Rabbi Herschel Gluck of the commission said after the meeting: “This is a very important day for the Jewish community in Lithuania and its relations with the Lithuanian authorities and the Lithuanian people.”
“It shows that we can work together in a way that is positive for all parties concerned. This is a new chapter in the relationship between the Jewish community and the Lithuanian government. And I want to express our deepest thanks and appreciation for these very positive steps,” the rabbi told journalists in Vilnius.
In his words, the committee he represents has no major requests and only wants to ensure that the “cemetery is kept as an eternal monument for the city of Vilnius and for Lithuania”.
“And we all agree on that and we don’t see any problems in the future,” said Gluck.
Meanwhile, Lithuania’s Prime Minister Algirdas Butkevičius applauded the “good-willed attitude” during the meeting.
“I indeed expected a more difficult discussion, however, we had an extremely good and constructive conversation, we see a good-willed attitude on the need to put this place in order,” he said.

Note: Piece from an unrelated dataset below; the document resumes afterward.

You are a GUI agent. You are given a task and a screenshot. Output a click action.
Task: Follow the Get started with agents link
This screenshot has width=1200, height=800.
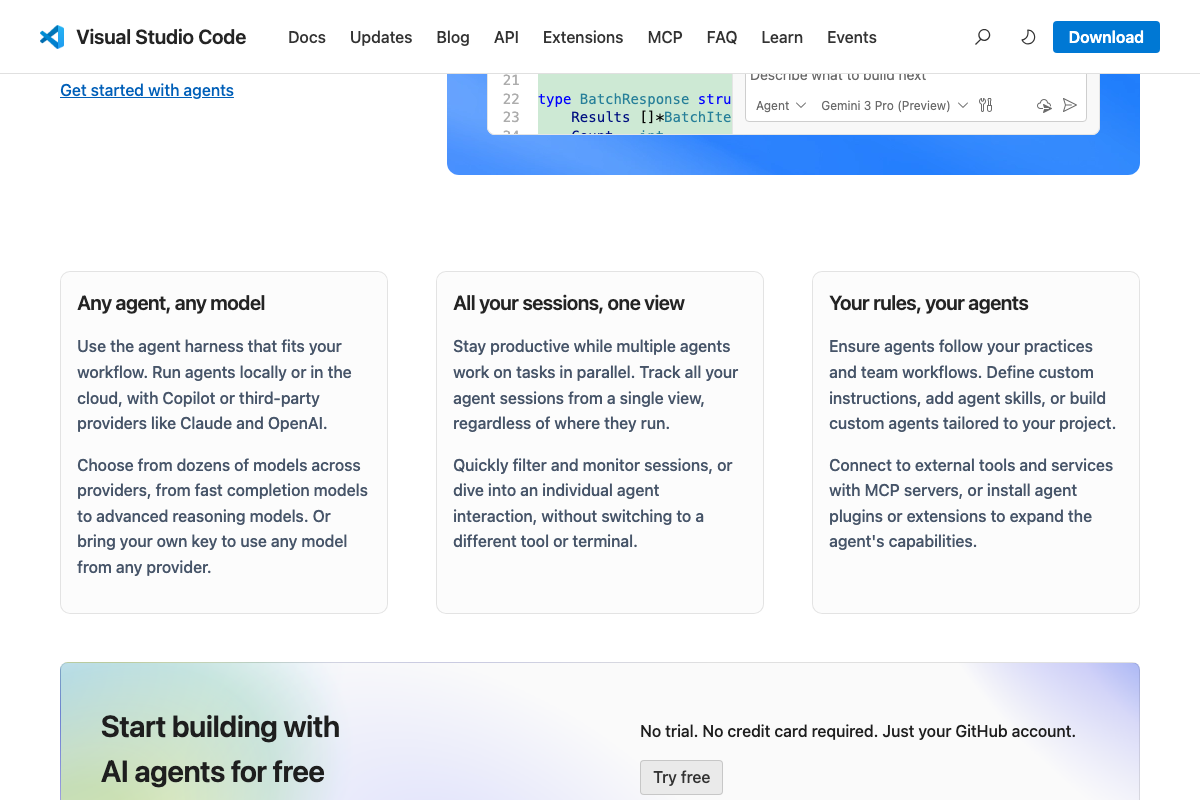tap(146, 90)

In the prime minister’s words, negotiations on acquisition of the site in central Vilnius would be opened next week. Butkevičius expressed hope that the conditions for renovation of the Sports Palace building would be prepared by the fall in order for a tender to be called then.
“We hope to be in time (to purchase) and, of course, I think that the other party will be very honest and responsible, will not start making any demands about the price growth. This will have to be done by way of negotiations (…). I believe this will have to be after this meeting. Knowing that we have approval, we will start forming the negotiating commission as early as next week, and it will be authorized to hold talks with a commercial bank,” the prime minister told journalists.
Faina Kukliansky, the leader of the Jewish Community of Lithuania who was present at the meeting, assured that the government’s plans “meets our expectations as Vilnius residents and the Jewish community.” She also said that conversations are underway with the government about construction of a specific memorial to the Jews buried in the cemetery.
“We would be very grateful to see the place that is now used for walks to feature a memorial, immortalization of the human remains, especially since the famous Gaon also rests there, you saw his followers here. It would be a nice memorial, it would be beautiful for Vilnius, as well,” she said.
The Jewish cemetery existed in central Vilnius between 1500s and 1800s. The boundaries of the cemetery were approved by the government in 2009.